Write out each line from the data below that includes the word "computer".

Provided data:
----
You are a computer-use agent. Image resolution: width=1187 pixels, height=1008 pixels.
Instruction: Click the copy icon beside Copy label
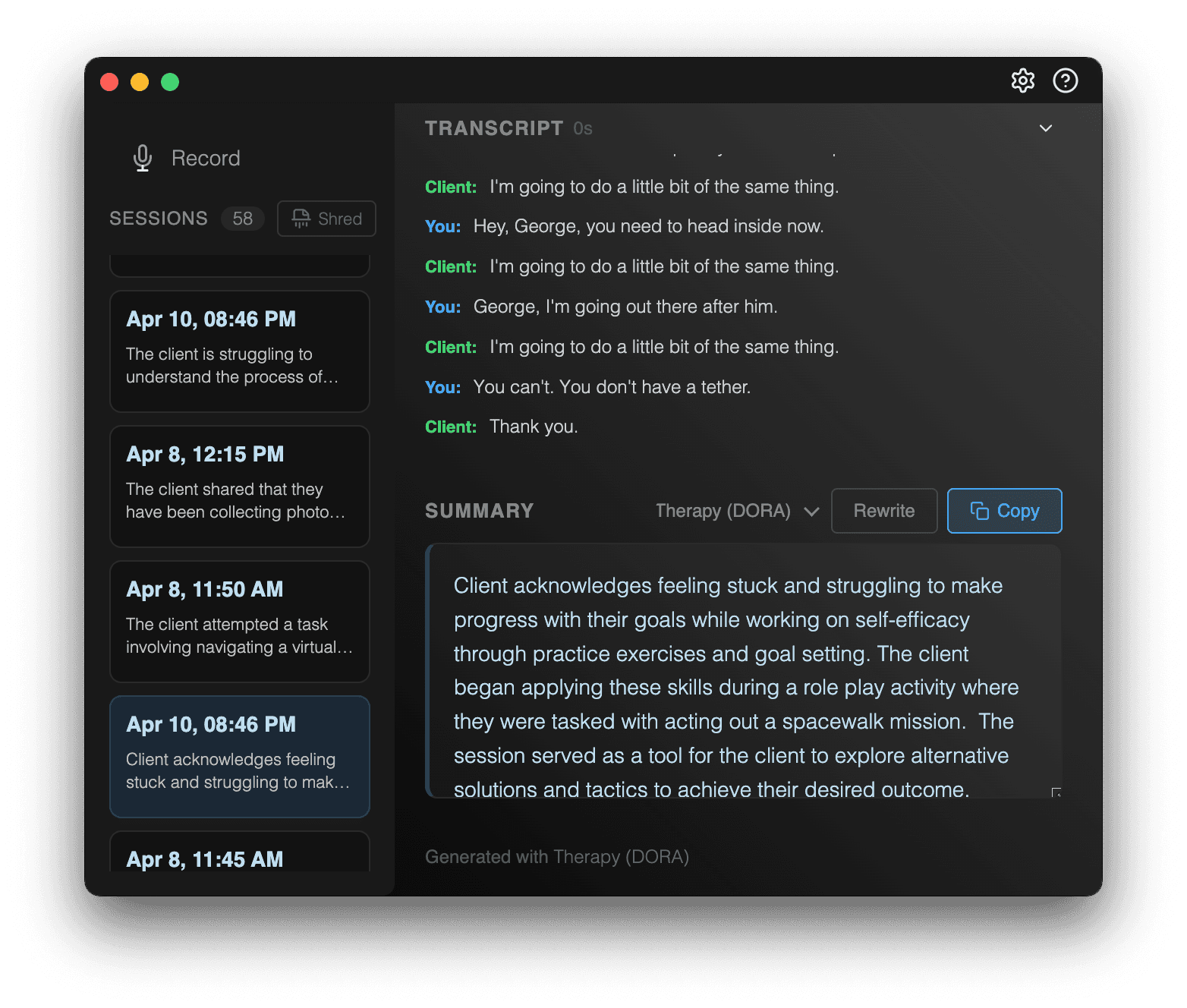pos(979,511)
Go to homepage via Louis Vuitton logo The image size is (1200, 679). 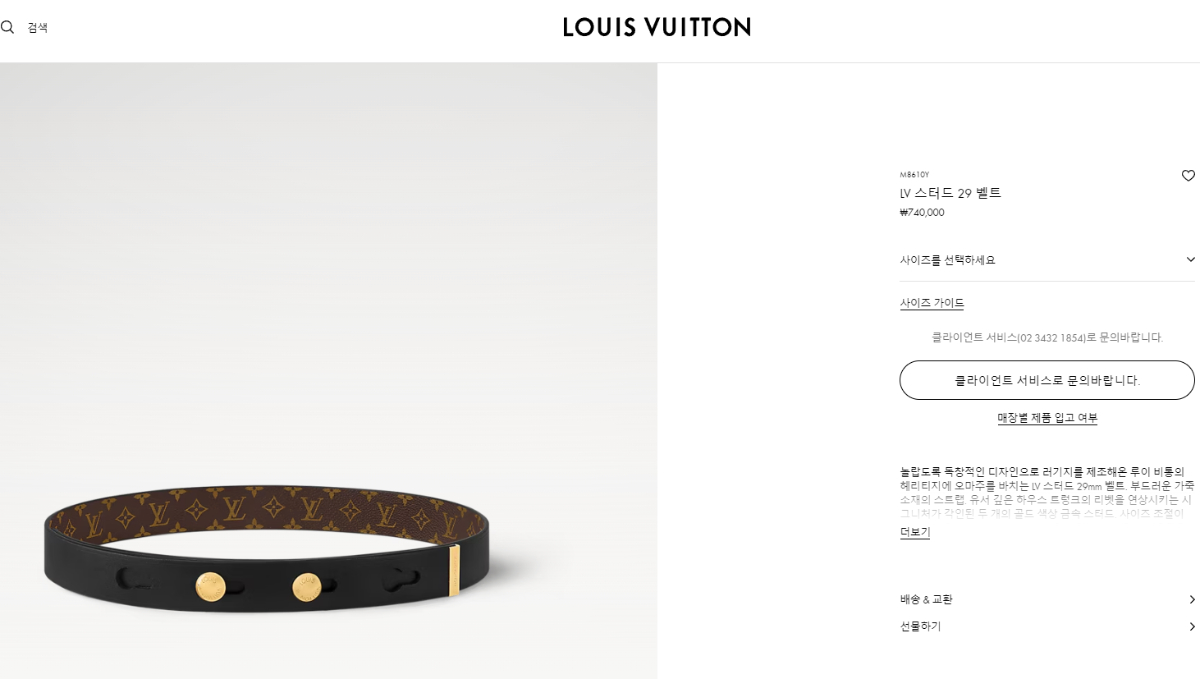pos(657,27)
----
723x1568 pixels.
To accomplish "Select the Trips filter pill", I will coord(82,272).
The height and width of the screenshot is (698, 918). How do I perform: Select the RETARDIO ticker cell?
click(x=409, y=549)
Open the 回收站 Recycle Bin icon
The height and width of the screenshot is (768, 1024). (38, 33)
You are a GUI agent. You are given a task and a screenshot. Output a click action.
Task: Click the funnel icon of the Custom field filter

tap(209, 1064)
----
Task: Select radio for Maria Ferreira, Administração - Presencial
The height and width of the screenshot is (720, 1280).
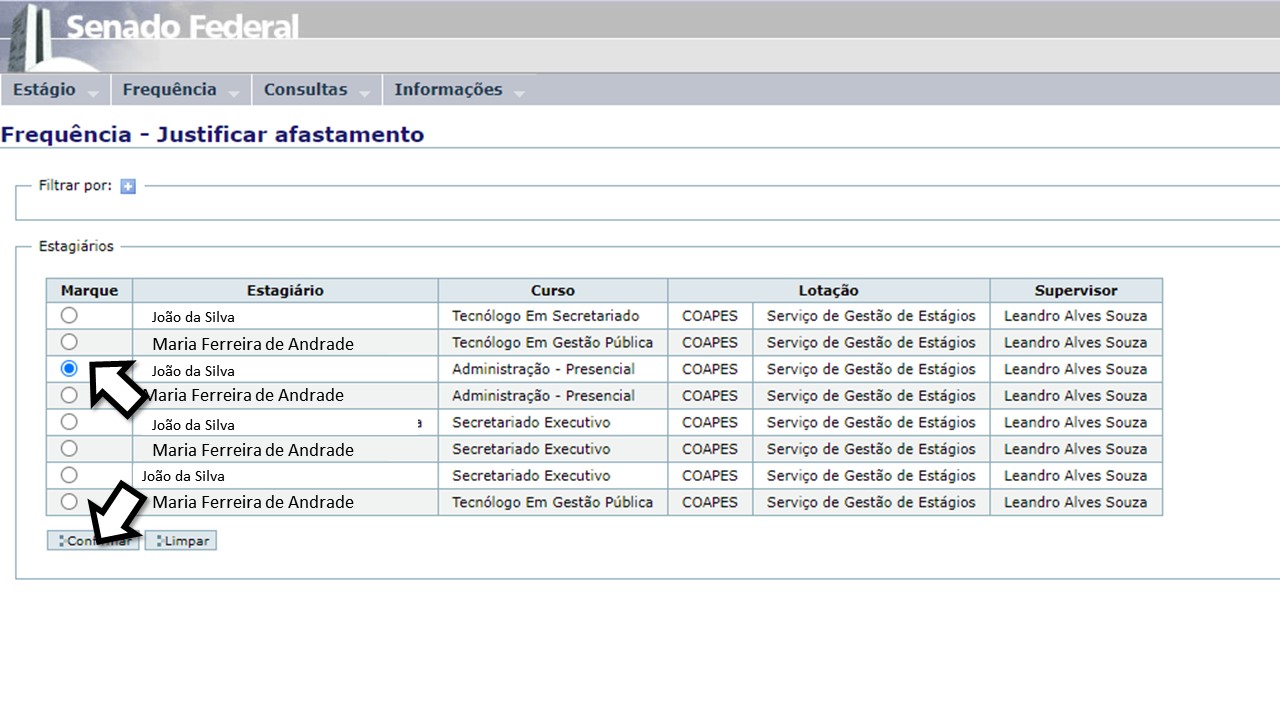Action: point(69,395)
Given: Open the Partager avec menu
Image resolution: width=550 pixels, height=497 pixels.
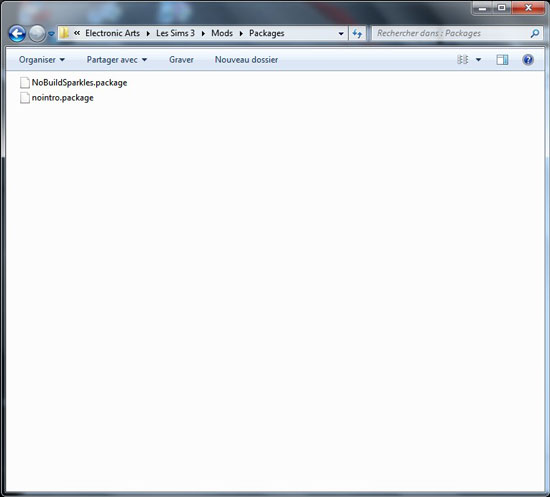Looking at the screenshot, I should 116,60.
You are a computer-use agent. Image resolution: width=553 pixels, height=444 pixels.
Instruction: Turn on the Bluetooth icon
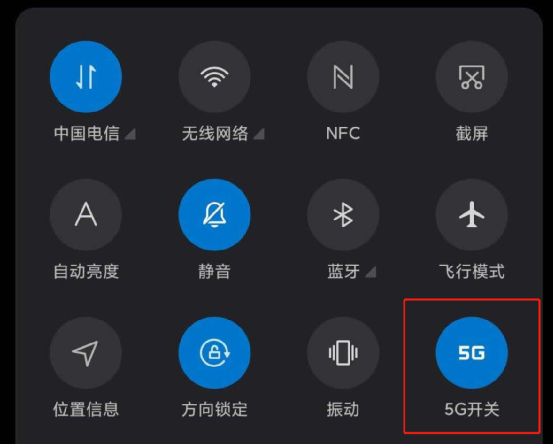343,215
----
Written response:
You are a computer-use agent. Image resolution: width=1187 pixels, height=1008 pixels.
You are a computer-use agent. Image resolution: width=553 pixels, height=444 pixels.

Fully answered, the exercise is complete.